Recuerdos de un viaje a Atienza

“Poco después de las ocho de la mañana, unidos los miembros de esta Sociedad con otros de la Casa de Guadalajara que gentilmente nos invitaron a hacer el viaje en su compañía, salimos de Madrid el 10 de mayo, festividad de la Ascensión, y luego de desayunar en Guadalajara y detenernos un momento para admirar la bella puerta de la muralla de Hita así como para tomar unas vistas del evocador castillo de Jadraque, seguimos el camino que conduce a la histórica villa de Atienza a la que dimos vista ya dadas las doce.

Quienes sólo conocían esta interesantísima población por referencias o por algunas fotografías que en modo alguno pueden dar ni aproximada idea de la realidad, quedaron admirados ante la fortísima y sugestiva situación de la villa encaramada en la ladera meridional de empinado cerro al que corona un peñón estrecho y largo, cortado a pico por todas partes, parecido a navío desarbolado luciendo como fanal de proa un torreón gallardísimo.

Actuó como guía y organizador de la excursión nuestro consocio y ardiente alcarreño Dr. Layna Serrano, autor de una obra meritoria sobre los Castillos de Guadalajara, y siguiendo su parecer, en lugar de entrar en la villa de Atienza continuamos hasta la falda septentrional del cerro, para tomar por asalto y a pecho descubierto la enriscada fortaleza. En los tiempos que corren, las armas más sirven de estorbo que de otra cosa; las más convenientes fueron un bastón de aguda contera, pero como algunos preferimos la máquina fotográfica a fin de rendir con sus disparos el castillo inexpugnable, pagamos el error dando con nuestros cuerpos en tierra al resbalar por la pendiente inverosímil; el que suscribe fue una de estas víctimas; pero todos a una, ayudándonos recíprocamente con pies y manos, seguimos luchando con valor hasta ganar la puerta de la fortaleza, sin que dejáramos de rendir un admirativo recuerdo a D. Álvaro de Luna que en 1466 subió por esta cuesta para parlamentar con el alcaide Rodrigo de Rebolledo, que tenía la villa por los navarros y resistía valientemente a las tropas castellanas de Juan II y su condestable.

Con no quedar del antiguo castillo más que los muros que defienden la entrada y el torreón del homenaje, más dos grandes aljibes y restos de las cortinas, queda el castillo todo, pues lo mismo en los tiempos ibéricos, cuando Atienza luchó contra el ejército romano, que en la época musulmana, que en la medioeval, la fortaleza estaba constituida por el peñón mismo, de unos cien metros de largo por treinta de anchura máxima, cortado verticalmente por todos lados con una altura de doce a quince metros. La ascensión es ruda y trabajosa, pero harto la compensan tanto la riqueza evocadora de la insigne fortaleza como el panorama que desde su altura se contempla, verdaderamente maravilloso; al pie del castillo, la villa de Atienza con su doble recinto murado; a lo lejos hacia el sur, la meseta alcarreña y tras ella a unos 40 kilómetros de distancia en línea recta, las Tetas de Viana asomadas al Tajo, límite de la jurisdicción de Atienza en la Edad Media; al noroeste tras el cónico cerro del Padrastro, la suave escotadora del portezuelo de Miedes que nos recordaba el paso del Cid según lo narra su poema ...

+ + + + + + +

Objetivos –
a) Indica si cada afirmación coincide con el relato del viaje a Atienza: (i) la expedición salió de Madrid el 10 de mayo; (ii) el peñón del castillo mide unos doscientos metros de largo; (iii) el Dr. Layna Serrano fue el guía de la excursión. Responde sí o no y cita las palabras exactas del texto que lo deciden.
b) Copia textualmente el pasaje del relato del viaje a Atienza que empieza en "Quienes sólo conocían" y termina en "un torreón gallardísimo.".
El material no hace falta para resolver nada.

Datos registrados –
+ + + + + + +

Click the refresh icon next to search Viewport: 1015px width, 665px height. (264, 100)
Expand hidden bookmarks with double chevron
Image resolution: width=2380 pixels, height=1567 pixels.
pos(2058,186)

+ + + + + + +

Respuestas –
a)
(i) Sí: «salimos de Madrid el 10 de mayo».
(ii) No: «de unos cien metros de largo por treinta de anchura máxima».
(iii) Sí: «Actuó como guía y organizador de la excursión nuestro consocio y ardiente alcarreño Dr. Layna Serrano».

b)
Quienes sólo conocían esta interesantísima población por referencias o por algunas fotografías que en modo alguno pueden dar ni aproximada idea de la realidad, quedaron admirados ante la fortísima y sugestiva situación de la villa encaramada en la ladera meridional de empinado cerro al que corona un peñón estrecho y largo, cortado a pico por todas partes, parecido a navío desarbolado luciendo como fanal de proa un torreón gallardísimo.